Goal: Print every one of the following rows verbatim, changing no character.

[Rows on where each target appears]
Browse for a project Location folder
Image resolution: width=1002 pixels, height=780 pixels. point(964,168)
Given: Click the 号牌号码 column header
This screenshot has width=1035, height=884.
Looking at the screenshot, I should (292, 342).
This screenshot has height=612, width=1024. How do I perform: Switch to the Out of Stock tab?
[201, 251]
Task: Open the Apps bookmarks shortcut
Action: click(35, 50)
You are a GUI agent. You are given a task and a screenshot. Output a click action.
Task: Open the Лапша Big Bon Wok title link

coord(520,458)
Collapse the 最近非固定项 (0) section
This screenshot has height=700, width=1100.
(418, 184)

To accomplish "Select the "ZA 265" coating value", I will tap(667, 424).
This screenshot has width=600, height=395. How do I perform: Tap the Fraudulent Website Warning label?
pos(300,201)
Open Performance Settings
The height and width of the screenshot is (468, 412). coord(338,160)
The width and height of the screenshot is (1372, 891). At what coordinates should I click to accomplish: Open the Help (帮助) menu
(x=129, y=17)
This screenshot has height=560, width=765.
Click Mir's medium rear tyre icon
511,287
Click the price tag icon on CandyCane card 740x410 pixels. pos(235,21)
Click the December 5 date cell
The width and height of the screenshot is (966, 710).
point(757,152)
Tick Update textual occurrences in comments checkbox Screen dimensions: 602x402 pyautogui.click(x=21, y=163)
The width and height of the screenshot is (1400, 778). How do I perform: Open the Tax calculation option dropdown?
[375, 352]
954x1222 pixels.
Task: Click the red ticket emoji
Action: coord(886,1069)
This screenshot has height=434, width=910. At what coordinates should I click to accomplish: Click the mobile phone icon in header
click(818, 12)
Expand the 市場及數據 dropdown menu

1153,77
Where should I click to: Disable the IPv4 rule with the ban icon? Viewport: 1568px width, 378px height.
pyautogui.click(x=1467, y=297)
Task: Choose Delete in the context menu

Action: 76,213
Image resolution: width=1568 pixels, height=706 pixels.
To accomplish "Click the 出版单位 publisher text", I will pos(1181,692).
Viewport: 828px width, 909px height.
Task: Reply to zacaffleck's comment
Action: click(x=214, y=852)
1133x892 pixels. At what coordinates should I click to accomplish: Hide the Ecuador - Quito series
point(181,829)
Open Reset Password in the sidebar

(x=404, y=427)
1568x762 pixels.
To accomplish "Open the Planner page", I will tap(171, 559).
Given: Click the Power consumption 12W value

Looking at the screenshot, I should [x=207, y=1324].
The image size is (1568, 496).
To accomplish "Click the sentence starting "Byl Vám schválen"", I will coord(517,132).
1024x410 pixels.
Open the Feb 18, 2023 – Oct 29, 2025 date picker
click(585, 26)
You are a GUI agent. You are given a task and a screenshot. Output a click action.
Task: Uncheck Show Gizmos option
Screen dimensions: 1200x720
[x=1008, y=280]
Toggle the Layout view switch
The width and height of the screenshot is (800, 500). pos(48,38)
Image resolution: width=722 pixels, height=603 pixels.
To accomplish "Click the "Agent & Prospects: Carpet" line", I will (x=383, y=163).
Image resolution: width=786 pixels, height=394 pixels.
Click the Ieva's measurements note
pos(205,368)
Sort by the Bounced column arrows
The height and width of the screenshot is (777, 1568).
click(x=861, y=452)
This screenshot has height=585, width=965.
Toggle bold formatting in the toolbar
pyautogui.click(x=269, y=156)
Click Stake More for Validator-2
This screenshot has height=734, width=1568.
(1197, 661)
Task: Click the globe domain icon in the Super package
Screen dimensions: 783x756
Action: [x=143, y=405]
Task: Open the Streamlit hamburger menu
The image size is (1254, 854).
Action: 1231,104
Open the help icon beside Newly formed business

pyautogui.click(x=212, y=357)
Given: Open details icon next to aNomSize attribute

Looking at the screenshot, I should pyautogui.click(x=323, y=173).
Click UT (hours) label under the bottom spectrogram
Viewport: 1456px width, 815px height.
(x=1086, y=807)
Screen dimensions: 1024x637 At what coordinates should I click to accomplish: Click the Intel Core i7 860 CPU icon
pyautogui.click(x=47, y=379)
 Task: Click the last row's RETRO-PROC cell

Response to this task:
Browse for a project Location folder
Image resolution: width=1002 pixels, height=780 pixels. point(964,168)
Given: Click the 号牌号码 column header
This screenshot has width=1035, height=884.
Looking at the screenshot, I should (292, 342).
This screenshot has height=612, width=1024. How do I perform: Switch to the Out of Stock tab?
[201, 251]
Task: Open the Apps bookmarks shortcut
Action: click(35, 50)
You are a GUI agent. You are given a task and a screenshot. Output a click action.
Task: Open the Лапша Big Bon Wok title link

coord(520,458)
Collapse the 最近非固定项 (0) section
This screenshot has height=700, width=1100.
(418, 184)

To accomplish "Select the "ZA 265" coating value", I will tap(667, 424).
This screenshot has width=600, height=395. How do I perform: Tap the Fraudulent Website Warning label?
pos(300,201)
Open Performance Settings
The height and width of the screenshot is (468, 412). coord(338,160)
The width and height of the screenshot is (1372, 891). At what coordinates should I click to accomplish: Open the Help (帮助) menu
(x=129, y=17)
This screenshot has height=560, width=765.
Click Mir's medium rear tyre icon
511,287
Click the price tag icon on CandyCane card 740x410 pixels. pos(235,21)
Click the December 5 date cell
The width and height of the screenshot is (966, 710).
point(757,152)
Tick Update textual occurrences in comments checkbox Screen dimensions: 602x402 pyautogui.click(x=21, y=163)
The width and height of the screenshot is (1400, 778). How do I perform: Open the Tax calculation option dropdown?
[375, 352]
954x1222 pixels.
Task: Click the red ticket emoji
Action: coord(886,1069)
This screenshot has height=434, width=910. At what coordinates should I click to accomplish: Click the mobile phone icon in header
click(818, 12)
Expand the 市場及數據 dropdown menu

1153,77
Where should I click to: Disable the IPv4 rule with the ban icon? Viewport: 1568px width, 378px height.
pyautogui.click(x=1467, y=297)
Task: Choose Delete in the context menu

Action: 76,213
Image resolution: width=1568 pixels, height=706 pixels.
To accomplish "Click the 出版单位 publisher text", I will pos(1181,692).
Viewport: 828px width, 909px height.
Task: Reply to zacaffleck's comment
Action: click(x=214, y=852)
1133x892 pixels. At what coordinates should I click to accomplish: Hide the Ecuador - Quito series
point(181,829)
Open Reset Password in the sidebar

(x=404, y=427)
1568x762 pixels.
To accomplish "Open the Planner page", I will tap(171, 559).
Given: Click the Power consumption 12W value

Looking at the screenshot, I should [x=207, y=1324].
The image size is (1568, 496).
To accomplish "Click the sentence starting "Byl Vám schválen"", I will coord(517,132).
1024x410 pixels.
Open the Feb 18, 2023 – Oct 29, 2025 date picker
click(585, 26)
You are a GUI agent. You are given a task and a screenshot. Output a click action.
Task: Uncheck Show Gizmos option
Screen dimensions: 1200x720
[x=1008, y=280]
Toggle the Layout view switch
The width and height of the screenshot is (800, 500). pos(48,38)
Image resolution: width=722 pixels, height=603 pixels.
To accomplish "Click the "Agent & Prospects: Carpet" line", I will (x=383, y=163).
Image resolution: width=786 pixels, height=394 pixels.
Click the Ieva's measurements note
pos(205,368)
Sort by the Bounced column arrows
The height and width of the screenshot is (777, 1568).
click(x=861, y=452)
This screenshot has height=585, width=965.
Toggle bold formatting in the toolbar
pyautogui.click(x=269, y=156)
Click Stake More for Validator-2
This screenshot has height=734, width=1568.
(1197, 661)
Task: Click the globe domain icon in the Super package
Screen dimensions: 783x756
Action: [x=143, y=405]
Task: Open the Streamlit hamburger menu
The image size is (1254, 854).
Action: 1231,104
Open the help icon beside Newly formed business

pyautogui.click(x=212, y=357)
Given: Open details icon next to aNomSize attribute

Looking at the screenshot, I should pyautogui.click(x=323, y=173).
Click UT (hours) label under the bottom spectrogram
Viewport: 1456px width, 815px height.
(x=1086, y=807)
Screen dimensions: 1024x637 At what coordinates should I click to accomplish: Click the Intel Core i7 860 CPU icon
pyautogui.click(x=47, y=379)
 Task: Click the last row's RETRO-PROC cell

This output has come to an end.